- Serie di esercizi
1) Nel testo su Fatehpur Sikri riportato più sotto, riformuli in forma più concisa il paragrafo che inizia con «Correva l'anno 1585», conservandone i fatti essenziali.
2) Riprenda il testo su Fatehpur Sikri riportato più sotto e lo prosegua con alcune frasi dopo l'ultima, mantenendone il tono.

- Estratto
════════════════════

Un’antica benedizione. La celebrazione di una duplice vittoria. La costruzione, lo spopolamento, l’abbandono. La parabola ascendente e, subito dopo, discendente, di Fatehpur Sikri, uno dei luoghi più affascinanti dell’impero Moghul…
1567 circa. L’imperatore Akbar, disperato per la mancanza di eredi maschi al trono, decide di recarsi a Sikri e chiedere l’aiuto e la benedizione di Salim Chishti, santo dedito al sufismo, dimensione mistica dell’Islam.
Due anni dopo, tra la sorpresa e lo stupore generale, vede la luce il piccolo Salim, futuro imperatore Jahangir, chiamato così proprio in onore del santo!

Rinvigorito dalla nascita del figlio e colmo di gratitudine, Akbar decide di edificare, proprio sulla collina dove viveva il santo Salim e dove era stata annunciata la nascita dell’erede, una grandiosa città , nuova sede della capitale imperiale, a testimonianza della grandezza dell’impero Moghul!
LA COSTRUZIONE, LO SPLENDORE E IL DECLINO
I lavori di edificazione della città iniziarono nel 1570, nemmeno due anni dopo la nascita dell’erede al trono.
Gli edifici prendevano forma molto velocemente, blocco su blocco di arenaria rossa del colore del cielo al tramonto…
La successiva conquista della regione del Gujarat per opera di Akbar, nel 1573, fece sì che la nuova capitale prendesse, a celebrazione della vittoriosa campagna militare, il nome di Fatehpur Sikri, letteralmente “Città della Vittoria”.
L’afflusso di abili artigiani dai nuovi territori conquistati fece in modo che il palazzo imperiale, la moschea e i primi edifici della neonata città vennero completati a tempo di record!

Il centro del potere Moghul venne così trasferito dalla vicina Agra a Fatehpur Sikri, insieme a tutta la corte imperiale.
Ma i fasti della nuova città durarono ben poco…
Correva l’anno 1585. Nemmeno dieci anni dopo il completamento, la nuova capitale venne improvvisamente abbandonata, ufficialmente per la mancanza d’acqua, ma più probabilmente per mantenere la corte imperiale vicino all’esercito, impegnato in battaglie nel nord dell’India.
Da allora, la città della Vittoria si è trasformata in un dedalo di stanze, corridoi, terrazze e saloni brutalmente deserti.
Quattrocento anni di abbandono e oblio la separano da noi. Quattro secoli che si sentono tutti, pesantemente depositati negli angoli delle pareti, nelle fessure tra le lastre della pavimentazione…
Esplorate insieme a noi i meandri di questo luogo surreale, fuori dal tempo, dove tutto sembra solidificarsi in un eterno immobilismo.

════════════════════

- Dati dell'esercizio
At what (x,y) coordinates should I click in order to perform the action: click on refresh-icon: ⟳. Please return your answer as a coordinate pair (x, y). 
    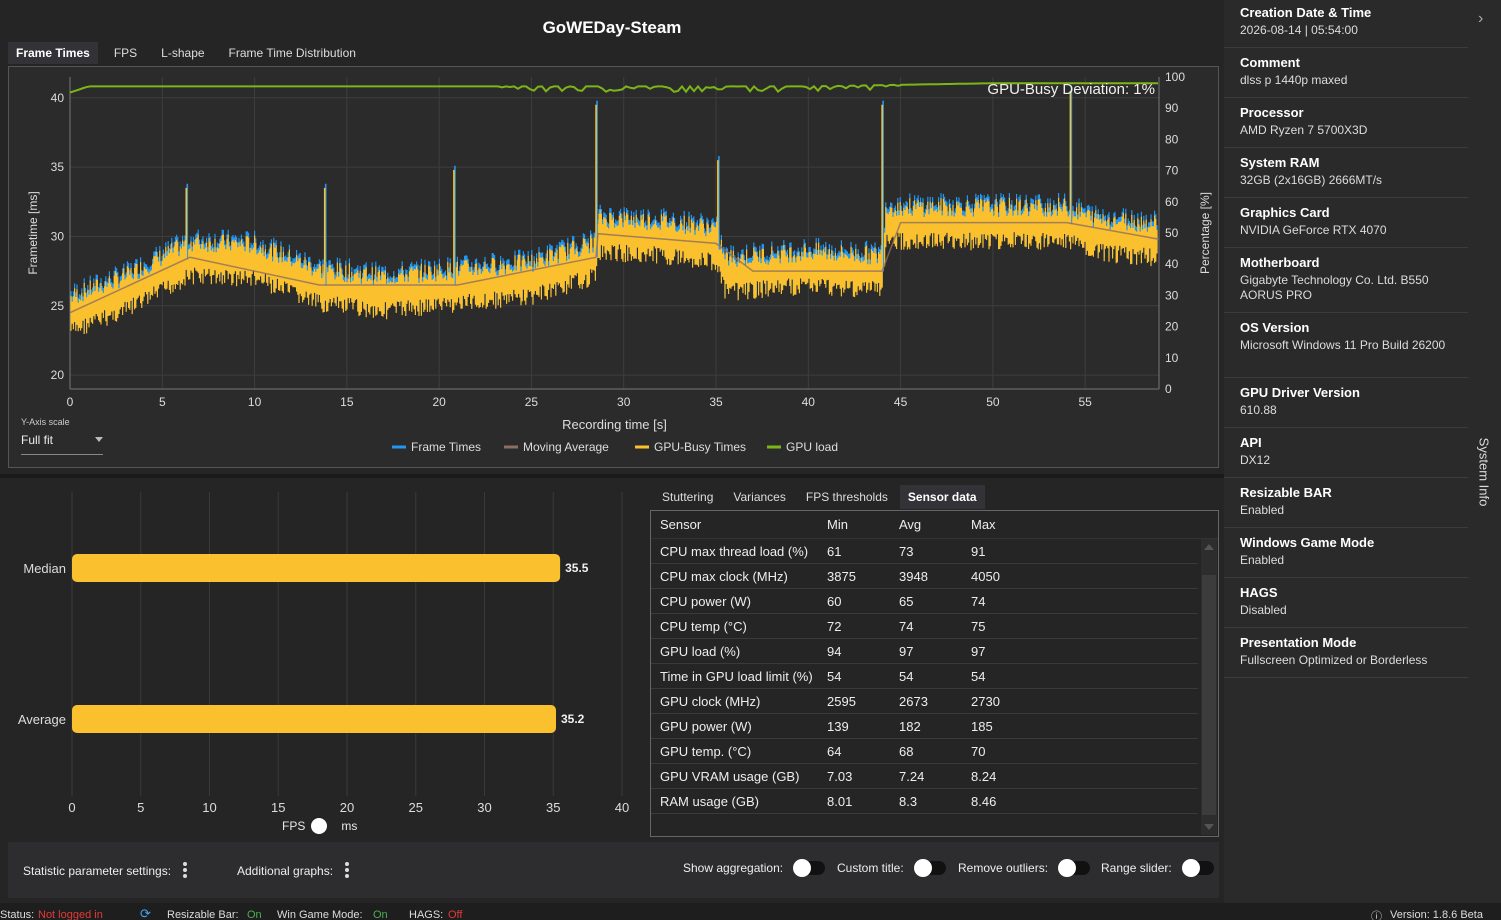
    Looking at the image, I should click on (146, 913).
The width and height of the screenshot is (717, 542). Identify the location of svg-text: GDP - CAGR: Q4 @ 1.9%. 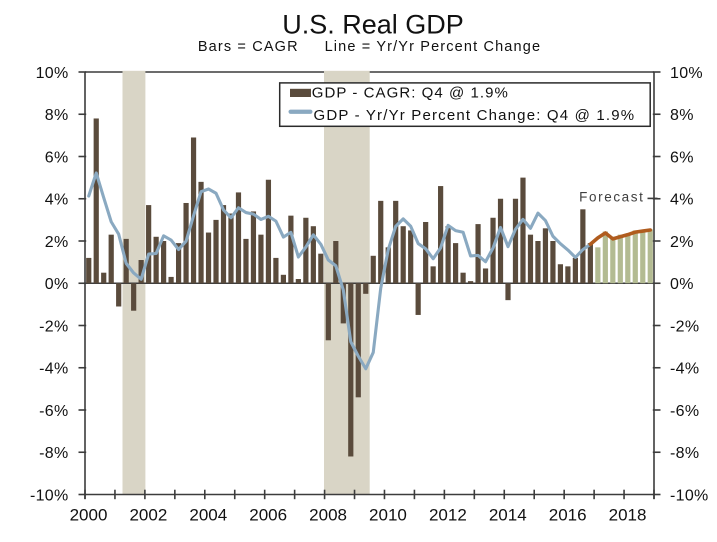
(410, 92).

════════════════════

- Soluzioni
1) Nel 1585, a meno di dieci anni dal completamento, la capitale fu abbandonata all'improvviso. La causa ufficiale fu la mancanza d'acqua, ma più probabilmente si volle tenere la corte imperiale vicino all'esercito, impegnato in battaglie nell'India settentrionale.

2)
DENTRO IL PALAZZO
Nuvoloni carichi di pioggia
offuscano il Sole calante.
Il vento, muto testimone di storie lontane,
sibila tra le colonne,
tra gli spazi mortalmente immobili.
Il silenzio non è più il padrone del palazzo!
Accorrete, venite ad ammirare il risveglio
della Città della Vittoria!
La prima impressione che si prova entrando all’interno di Fatehpur Sikri è uno sconfinato senso di vuoto, di mancanza, di incompletezza.
Come se ai palazzi, alle sale, ai giardini, ai terrazzi, mancassero i propri abitanti. Quegli abitanti che ne hanno vissuto la quotidianità per troppo poco tempo.
Sembra quasi tutto nuovo, intonso, come se gli edifici non fossero abbandonati da oltre quattro secoli, ma anzi, stiano solo attendendo di essere riempiti, arredati, animati.
La stessa sensazione che provereste entrando in un appartamento nuovo, ma senza nulla al suo interno.



Il Diwan-i-Aam, da un lato e dall’altro.
Elaborato padiglione destinato alle udienze, l’imperatore e la corte vi accedevano direttamente dalle residenze imperiali, mentre i sudditi rimanevano all’esterno, nell’impressionante quadriportico impreziosito da un verdeggiante giardino.
E pensate che siamo solo all’inizio, le vere meraviglie ci attendono oltre il porticato…
I PADIGLIONI IMPERIALI

Ciò che si prova vagando nel dedalo di viali, corridoi, stanze, sale e cortili di Fatehpur Sikri è difficilmente descrivibile.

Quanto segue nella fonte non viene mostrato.